Computer Science and Simulation for Economics

Project work on

"Monopolistic price segmentation."

 

The applet requires Java 1.4.1 or higher. It will not run on Windows 95 or Mac OS 8 or 9. Mac users must have OS X 10.2.6 or higher and use a browser that supports Java 1.4. (Safari works, IE does not. Mac OS X comes with Safari. Open Safari and set it as your default web browser under Safari/Preferences/General.) On other operating systems, you may obtain the latest Java plugin from Sun's Java site.


created with NetLogo

view/download model file: monopolistic_price_segmentation.nlogo

WHAT IS IT?

The program is a simulation of a "monopolistic market".


HOW IT WORKS

In my program there are two agents: consumers and a firm (shop).

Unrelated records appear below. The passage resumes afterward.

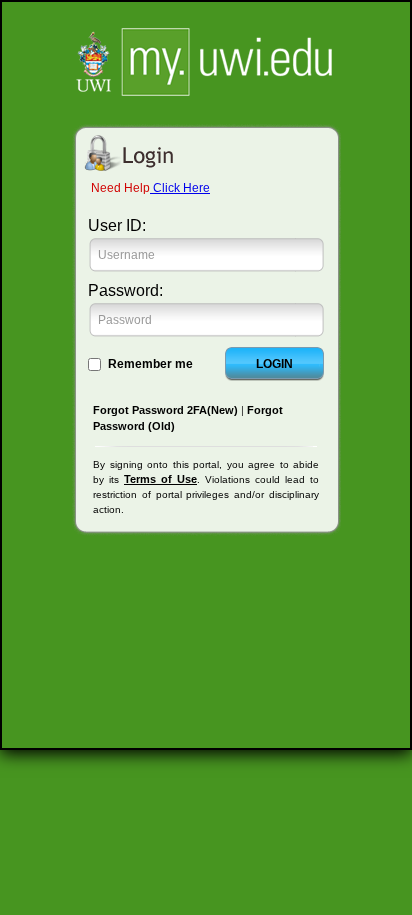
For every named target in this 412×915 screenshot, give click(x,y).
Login (274, 364)
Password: (125, 290)
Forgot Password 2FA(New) (165, 410)
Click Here (180, 188)
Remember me (150, 364)
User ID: (117, 225)
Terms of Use (160, 479)
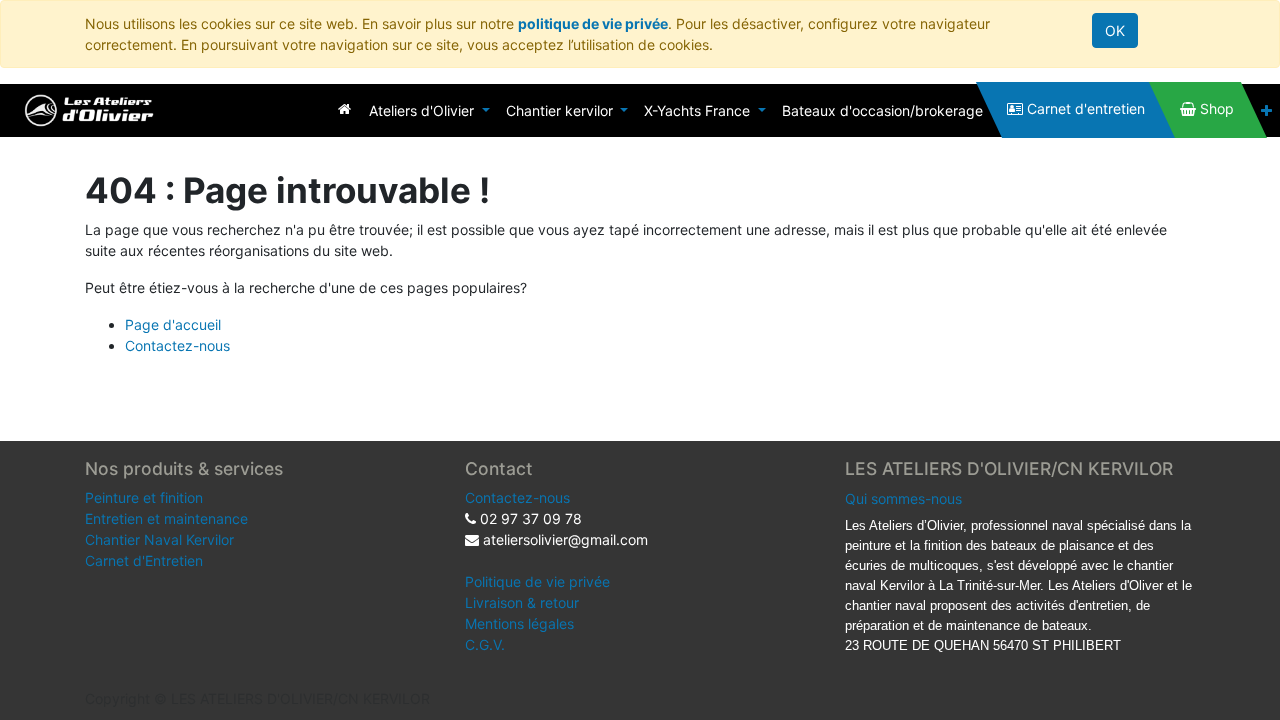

Consumers (turtles) want to spend a certain sum of money and the shop (patches), that is a monopolist in his market, offers an other price. Consumers move themselves randomly, go in the shop and if the shop's price is interesting for them, they stop moving and buy. Hence, if the product is more dear than their possibility, they go out.
A further hypothesis is that in the market there is a discrimination of the price offered by the shop: if the customer has less than 50 years, the shop practices a certain price; if he is old, the price is different.


HOW TO USE IT

The observer can:
- choose the numbers of customers (represented by a "white face neutral");
- click to "SETUP" button in order to set up turtles and patches;
- click "RUN" to start the simulation. If customer buyes, the turtle will become "green and happy", otherwise turtle will become "red and sad".

* "shop_price" and the "shop_price_old" monitors show the price offered by the shop (respectively, for younger and older people);
* the "quantity" monitor shows the quantity of the product;
* the "age" monitor shows the age of consumers;
* "cons_surplus" and "cons_surplus_old" show the surplus of consumers.


THINGS TO NOTICE

The program is able to show that if the sum of money owned by consumers is higher than the firm's price then the customer will buy, otherwise he won't buy.
If the customer doesn't buy more than "n" times, he will increase his max_price, conversely he reduces it.
Firms change the price that they offer according to the movement of consumers.


THINGS TO TRY

Thanks to my model of simulation, the observer can see the movement of two types of consumers: he is able to see how prices can varie according to their movements, and also their surplus.